Since then, two more options have become available in Zolgensma, a gene therapy approved in 2019, and Evrysdi, an oral drug approved last year. Like Spinraza, Zolgensma and Evrysdi spur the body to make more of that critical protein, called survival motor neuron or SMN. All three of these treatments have been show to slow or even stabilize disease, although their price tags make them among the most expensive therapies on the market.
For drug developers, the next big advance would be to find ways to further improve SMA patients' motor function. Scholar Rock is betting apitegromab can do just that, and is using the data released Tuesday to make its case.
Apitegromab doesn't work like the currently marked SMA therapies. Instead, it targets a protein known to inhibit muscle cell growth. Scholar Rock's trial tested the drug across three groups of SMA patients who differed based on age, the severity of their disease and when they first started receiving treatment.
In the first group, patients were 5 to 21 years of age, able to walk and had the most mild form of SMA, known as Type 3. These patients were given apitegromab either by itself, or in conjunction with Spinraza. Scholar Rock noted that while the collective group ended up having a 0.3-point average decline on an SMA severity scale, the majority of the patients maintained or improved their motor function.

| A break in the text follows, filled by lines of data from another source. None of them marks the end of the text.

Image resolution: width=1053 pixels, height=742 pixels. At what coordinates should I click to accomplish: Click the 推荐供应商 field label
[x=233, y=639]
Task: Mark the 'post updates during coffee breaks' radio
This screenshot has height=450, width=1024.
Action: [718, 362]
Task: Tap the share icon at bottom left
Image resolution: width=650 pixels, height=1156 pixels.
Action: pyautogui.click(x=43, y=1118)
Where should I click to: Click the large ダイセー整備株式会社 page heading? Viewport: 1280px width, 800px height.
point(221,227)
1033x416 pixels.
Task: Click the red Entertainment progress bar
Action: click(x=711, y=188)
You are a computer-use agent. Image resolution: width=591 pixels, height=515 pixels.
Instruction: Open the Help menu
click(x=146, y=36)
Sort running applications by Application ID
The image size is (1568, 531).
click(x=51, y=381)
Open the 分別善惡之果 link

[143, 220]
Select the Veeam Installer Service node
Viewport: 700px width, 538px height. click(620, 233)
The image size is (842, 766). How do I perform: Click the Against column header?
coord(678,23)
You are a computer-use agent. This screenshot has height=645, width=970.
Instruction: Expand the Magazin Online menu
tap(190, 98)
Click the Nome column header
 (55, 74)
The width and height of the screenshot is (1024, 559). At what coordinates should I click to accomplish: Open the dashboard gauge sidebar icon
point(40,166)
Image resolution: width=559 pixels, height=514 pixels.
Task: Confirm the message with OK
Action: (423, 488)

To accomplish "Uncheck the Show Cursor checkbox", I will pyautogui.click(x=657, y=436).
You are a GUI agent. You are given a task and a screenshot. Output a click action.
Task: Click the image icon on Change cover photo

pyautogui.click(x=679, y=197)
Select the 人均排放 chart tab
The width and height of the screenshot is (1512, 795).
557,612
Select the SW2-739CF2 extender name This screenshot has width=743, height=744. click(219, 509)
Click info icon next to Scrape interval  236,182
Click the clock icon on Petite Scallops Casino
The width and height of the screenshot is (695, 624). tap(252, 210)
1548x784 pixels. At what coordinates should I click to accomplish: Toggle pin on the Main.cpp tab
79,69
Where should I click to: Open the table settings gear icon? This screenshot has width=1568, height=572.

The second group were 5 to 21 years of age as well, but they could not walk and had the more moderate, Type 2 form of disease. These patients had started treatment with Spinraza at five years old or older. In the study, the group demonstrated an average 0.6-point improvement on a different scale used to measure SMA severity.
The last group were at least 2 years old, had Type 2 SMA, and began Spinraza treatment before they turned 5. Using the same scale as the second group, these patients demonstrated an average 7.1-point improvement when treated with a 20 milligram per kilogram dose of apitegromab and a 5.3-point improvement when given a lower, 2 milligram per kilogram dose.
Speaking with investors Tuesday, Scholar Rock executives said these results support the idea that apitegromab could provide an "additive therapeutic benefit" for a variety of SMA patients. They also believe the drug could have applications in other neuromuscular diseases, including Duchenne muscular dystrophy and Becker muscular dystrophy.
The company said it's planning a "proof-of-concept" clinical trial in Becker's that it aims to launch in 2022.
"As progress is made in the development of next generation, disease-stabilizing therapies, we believe apitegromab could have potential as an add-on to help improve motor function, and we remain committed to exploring this potential in the near term," said Ted Miles, Scholar Rock's chief financial officer, on the Tuesday call.
Investors don't appear sold on the fresh data or Scholar Rock's strategy, it seems, as the company's share price was down by about 15% Tuesday morning.